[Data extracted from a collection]
* * * *

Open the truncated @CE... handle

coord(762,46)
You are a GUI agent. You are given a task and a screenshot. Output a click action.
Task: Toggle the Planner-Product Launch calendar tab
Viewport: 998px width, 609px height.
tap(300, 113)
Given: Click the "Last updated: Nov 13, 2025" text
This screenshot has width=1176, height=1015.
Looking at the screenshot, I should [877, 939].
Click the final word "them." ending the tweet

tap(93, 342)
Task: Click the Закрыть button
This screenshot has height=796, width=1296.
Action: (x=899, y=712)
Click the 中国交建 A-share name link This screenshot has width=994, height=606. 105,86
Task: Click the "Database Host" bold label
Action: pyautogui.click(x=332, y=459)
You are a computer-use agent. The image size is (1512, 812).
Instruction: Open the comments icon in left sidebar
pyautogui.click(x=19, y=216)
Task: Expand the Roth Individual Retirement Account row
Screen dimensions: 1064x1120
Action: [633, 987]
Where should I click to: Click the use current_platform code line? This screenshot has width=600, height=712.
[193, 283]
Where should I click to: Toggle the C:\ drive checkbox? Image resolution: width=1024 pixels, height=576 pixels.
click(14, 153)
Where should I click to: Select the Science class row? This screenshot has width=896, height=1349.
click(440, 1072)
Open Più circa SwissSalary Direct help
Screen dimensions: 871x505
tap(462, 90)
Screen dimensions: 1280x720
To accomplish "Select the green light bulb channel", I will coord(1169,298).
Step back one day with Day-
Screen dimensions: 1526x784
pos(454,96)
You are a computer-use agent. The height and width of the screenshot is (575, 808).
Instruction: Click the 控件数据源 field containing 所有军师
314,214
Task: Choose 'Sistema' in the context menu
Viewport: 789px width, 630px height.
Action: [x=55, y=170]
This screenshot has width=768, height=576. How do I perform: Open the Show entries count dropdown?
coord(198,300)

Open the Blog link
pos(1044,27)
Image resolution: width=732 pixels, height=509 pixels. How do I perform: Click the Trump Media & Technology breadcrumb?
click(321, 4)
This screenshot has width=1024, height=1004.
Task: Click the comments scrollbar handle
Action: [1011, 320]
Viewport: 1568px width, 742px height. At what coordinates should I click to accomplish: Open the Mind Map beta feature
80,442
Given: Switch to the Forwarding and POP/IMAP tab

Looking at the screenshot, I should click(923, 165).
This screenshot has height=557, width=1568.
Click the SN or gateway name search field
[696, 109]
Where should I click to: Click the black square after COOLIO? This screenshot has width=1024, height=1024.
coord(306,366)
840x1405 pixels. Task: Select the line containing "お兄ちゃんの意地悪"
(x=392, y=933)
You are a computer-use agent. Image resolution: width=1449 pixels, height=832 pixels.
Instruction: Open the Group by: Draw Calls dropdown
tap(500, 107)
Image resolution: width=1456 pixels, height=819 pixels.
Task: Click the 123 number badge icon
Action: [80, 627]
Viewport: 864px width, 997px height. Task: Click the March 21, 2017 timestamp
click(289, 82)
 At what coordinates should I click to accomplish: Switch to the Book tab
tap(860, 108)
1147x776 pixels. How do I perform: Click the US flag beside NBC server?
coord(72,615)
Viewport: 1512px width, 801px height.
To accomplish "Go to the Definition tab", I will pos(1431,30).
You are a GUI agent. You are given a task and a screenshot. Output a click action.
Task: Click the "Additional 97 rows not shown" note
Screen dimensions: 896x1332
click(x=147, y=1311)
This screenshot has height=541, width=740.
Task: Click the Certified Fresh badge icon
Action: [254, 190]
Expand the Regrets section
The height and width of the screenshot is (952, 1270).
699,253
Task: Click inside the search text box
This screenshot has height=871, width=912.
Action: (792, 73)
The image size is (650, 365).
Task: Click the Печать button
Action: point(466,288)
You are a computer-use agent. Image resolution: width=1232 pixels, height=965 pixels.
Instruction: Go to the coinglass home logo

* * * *

**Instructions to follow:**
Please recast every line of the records as a JSON list of strings, one string per line, leaving out blank lines.

**Response to the task:**
[
  "Open the truncated @CE... handle",
  "coord(762,46)",
  "You are a GUI agent. You are given a task and a screenshot. Output a click action.",
  "Task: Toggle the Planner-Product Launch calendar tab",
  "Viewport: 998px width, 609px height.",
  "tap(300, 113)",
  "Given: Click the \"Last updated: Nov 13, 2025\" text",
  "This screenshot has width=1176, height=1015.",
  "Looking at the screenshot, I should [877, 939].",
  "Click the final word \"them.\" ending the tweet",
  "tap(93, 342)",
  "Task: Click the Закрыть button",
  "This screenshot has height=796, width=1296.",
  "Action: (x=899, y=712)",
  "Click the 中国交建 A-share name link This screenshot has width=994, height=606. 105,86",
  "Task: Click the \"Database Host\" bold label",
  "Action: pyautogui.click(x=332, y=459)",
  "You are a computer-use agent. The image size is (1512, 812).",
  "Instruction: Open the comments icon in left sidebar",
  "pyautogui.click(x=19, y=216)",
  "Task: Expand the Roth Individual Retirement Account row",
  "Screen dimensions: 1064x1120",
  "Action: [633, 987]",
  "Where should I click to: Click the use current_platform code line? This screenshot has width=600, height=712.",
  "[193, 283]",
  "Where should I click to: Toggle the C:\\ drive checkbox? Image resolution: width=1024 pixels, height=576 pixels.",
  "click(14, 153)",
  "Where should I click to: Select the Science class row? This screenshot has width=896, height=1349.",
  "click(440, 1072)",
  "Open Più circa SwissSalary Direct help",
  "Screen dimensions: 871x505",
  "tap(462, 90)",
  "Screen dimensions: 1280x720",
  "To accomplish \"Select the green light bulb channel\", I will coord(1169,298).",
  "Step back one day with Day-",
  "Screen dimensions: 1526x784",
  "pos(454,96)",
  "You are a computer-use agent. The height and width of the screenshot is (575, 808).",
  "Instruction: Click the 控件数据源 field containing 所有军师",
  "314,214",
  "Task: Choose 'Sistema' in the context menu",
  "Viewport: 789px width, 630px height.",
  "Action: [x=55, y=170]",
  "This screenshot has width=768, height=576. How do I perform: Open the Show entries count dropdown?",
  "coord(198,300)",
  "Open the Blog link",
  "pos(1044,27)",
  "Image resolution: width=732 pixels, height=509 pixels. How do I perform: Click the Trump Media & Technology breadcrumb?",
  "click(321, 4)",
  "This screenshot has width=1024, height=1004.",
  "Task: Click the comments scrollbar handle",
  "Action: [1011, 320]",
  "Viewport: 1568px width, 742px height. At what coordinates should I click to accomplish: Open the Mind Map beta feature",
  "80,442",
  "Given: Switch to the Forwarding and POP/IMAP tab",
  "Looking at the screenshot, I should click(923, 165).",
  "This screenshot has height=557, width=1568.",
  "Click the SN or gateway name search field",
  "[696, 109]",
  "Where should I click to: Click the black square after COOLIO? This screenshot has width=1024, height=1024.",
  "coord(306,366)",
  "840x1405 pixels. Task: Select the line containing \"お兄ちゃんの意地悪\"",
  "(x=392, y=933)",
  "You are a computer-use agent. Image resolution: width=1449 pixels, height=832 pixels.",
  "Instruction: Open the Group by: Draw Calls dropdown",
  "tap(500, 107)",
  "Image resolution: width=1456 pixels, height=819 pixels.",
  "Task: Click the 123 number badge icon",
  "Action: [80, 627]",
  "Viewport: 864px width, 997px height. Task: Click the March 21, 2017 timestamp",
  "click(289, 82)",
  " At what coordinates should I click to accomplish: Switch to the Book tab",
  "tap(860, 108)",
  "1147x776 pixels. How do I perform: Click the US flag beside NBC server?",
  "coord(72,615)",
  "Viewport: 1512px width, 801px height.",
  "To accomplish \"Go to the Definition tab\", I will pos(1431,30).",
  "You are a GUI agent. You are given a task and a screenshot. Output a click action.",
  "Task: Click the \"Additional 97 rows not shown\" note",
  "Screen dimensions: 896x1332",
  "click(x=147, y=1311)",
  "This screenshot has height=541, width=740.",
  "Task: Click the Certified Fresh badge icon",
  "Action: [254, 190]",
  "Expand the Regrets section",
  "The height and width of the screenshot is (952, 1270).",
  "699,253",
  "Task: Click inside the search text box",
  "This screenshot has height=871, width=912.",
  "Action: (792, 73)",
  "The image size is (650, 365).",
  "Task: Click the Печать button",
  "Action: point(466,288)",
  "You are a computer-use agent. Image resolution: width=1232 pixels, height=965 pixels.",
  "Instruction: Go to the coinglass home logo"
]